Through my travels and conversations with Christian leaders around the world, I have seen and heard about great numbers of people committing their lives to Jesus Christ. This is the hallmark of a new movement. Charles Hodge described revivals as “those seasons in which zeal of Christians is manifestly increased and in which large numbers of persons are converted to God.”
What’s interesting about movements is that their work spills over traditional boundaries that have historically separated people. In other words, movements aren’t confined by one denomination, one church, one region, or one nation. A movement is like a number of tributaries coming together to form a river. And like a river, a movement cannot be controlled, but merely influenced.
Over the years, it has been important for me to get outside of Mars Hill Church and the Acts 29 Network to meet with Christian leaders from around the world. I’ve gained tremendous insight by simply observing God’s work in these places and learning from these leaders and their experiences. Though I differ at times with these various leaders and tribes, my goal is to work relationally with them. This is the way I believe that movements can best be influenced.
Unlike institutions where control is maintained from a distance, influence within movements happens through relationships. Unlike institutions where relationships are closed to those you agree with, movements are open relationally. During movements, we will at times be placed in contact with those outside of our comfort zone, or those with whom we would normally not associate with. This is a good thing.
My desire is to relate publicly and to confront privately.
I’m fortunate to have close friendships with Christian leaders from around the world and across the theological spectrum. We share a love for Jesus and a love for each other. Some consider me their theology buddy whom they can call on issues. I deeply enjoy these friendships and want to serve them in any way I can.
The way I do things within the movement are more fluid than the way I handle things within Mars Hill Church and the Acts 29 Network. I think this is an important distinction to be made.
My desire is to build relationships with various people and tribes outside of my normal range as a way of influencing the movement relationally. Though differences will arise and friction created, my desire is to relate publicly and to confront privately as others have done for me. I think this was best modeled by the influence of Priscilla and Aquila on Apollos in Acts 18:24–28. Though Apollos was inaccurately teaching the way of God publicly, he wasn’t confronted publicly. Rather, Priscilla and Aquila “took him aside and explained to him the way of God more accurately” (Acts 18:26).

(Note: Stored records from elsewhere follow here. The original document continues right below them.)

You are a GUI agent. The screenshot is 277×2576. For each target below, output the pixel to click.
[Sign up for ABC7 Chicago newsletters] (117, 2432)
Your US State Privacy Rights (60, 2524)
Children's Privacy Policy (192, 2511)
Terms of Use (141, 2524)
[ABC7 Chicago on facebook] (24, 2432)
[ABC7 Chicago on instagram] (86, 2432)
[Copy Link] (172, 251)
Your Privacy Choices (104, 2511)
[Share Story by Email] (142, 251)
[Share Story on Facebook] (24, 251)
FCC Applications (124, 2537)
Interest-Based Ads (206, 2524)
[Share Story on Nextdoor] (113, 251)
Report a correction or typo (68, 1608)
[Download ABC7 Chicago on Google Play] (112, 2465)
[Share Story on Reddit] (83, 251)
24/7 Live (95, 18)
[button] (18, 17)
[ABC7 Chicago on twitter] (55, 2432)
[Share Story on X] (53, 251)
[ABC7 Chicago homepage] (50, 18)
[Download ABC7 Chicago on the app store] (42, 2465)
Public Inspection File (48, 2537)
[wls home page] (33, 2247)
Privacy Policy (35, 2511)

That is not to say there isn’t a place to speak out publicly. For instance, when someone crosses a line into unrepentant sin or heresy and is a publicly known leader, there is a place for warning others about them. But this should be a last resort for extreme circumstances and should grieve us all if and when it’s necessary.
Make a Difference, Not a Point
I believe we’re sitting at the edge of a precipice. God is moving in ways I believe history will look back on as the beginnings of a new movement in the church. The flows of this movement have and will continue to run over the banks of our current relational boundaries and influence all of the church around the world, not just our own local gathering.

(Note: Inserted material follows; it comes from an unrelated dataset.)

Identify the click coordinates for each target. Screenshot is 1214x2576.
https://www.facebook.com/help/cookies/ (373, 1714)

As our personal tributary is lead into the river of this movement by the Holy Spirit, we must learn to swim with others relationally to influence the movement and make a difference. I learned a valuable principle from Andy Stanley: we have to decide if we want to make a difference or a make a point.
Making a point is easy. Making a difference is hard.
If we want to make a point, we don’t need to pursue, know, or love someone. We can simply sit back, create a caricature of them, and shoot them. If we want to make a difference, we have to pursue them, get to know them, understand them, love them, and serve them.
Making a point is easy. Making a point will get you a rabid online fan base that loves it when there’s someone else’s blood in the water.
Making a difference is hard. Making a difference will get you attacked by that rabid online fan base that loves it when your blood is in the water.
But in the end, it’s not about us. It’s about Jesus. And I’d rather make a difference for Jesus than make a point about him. How about you?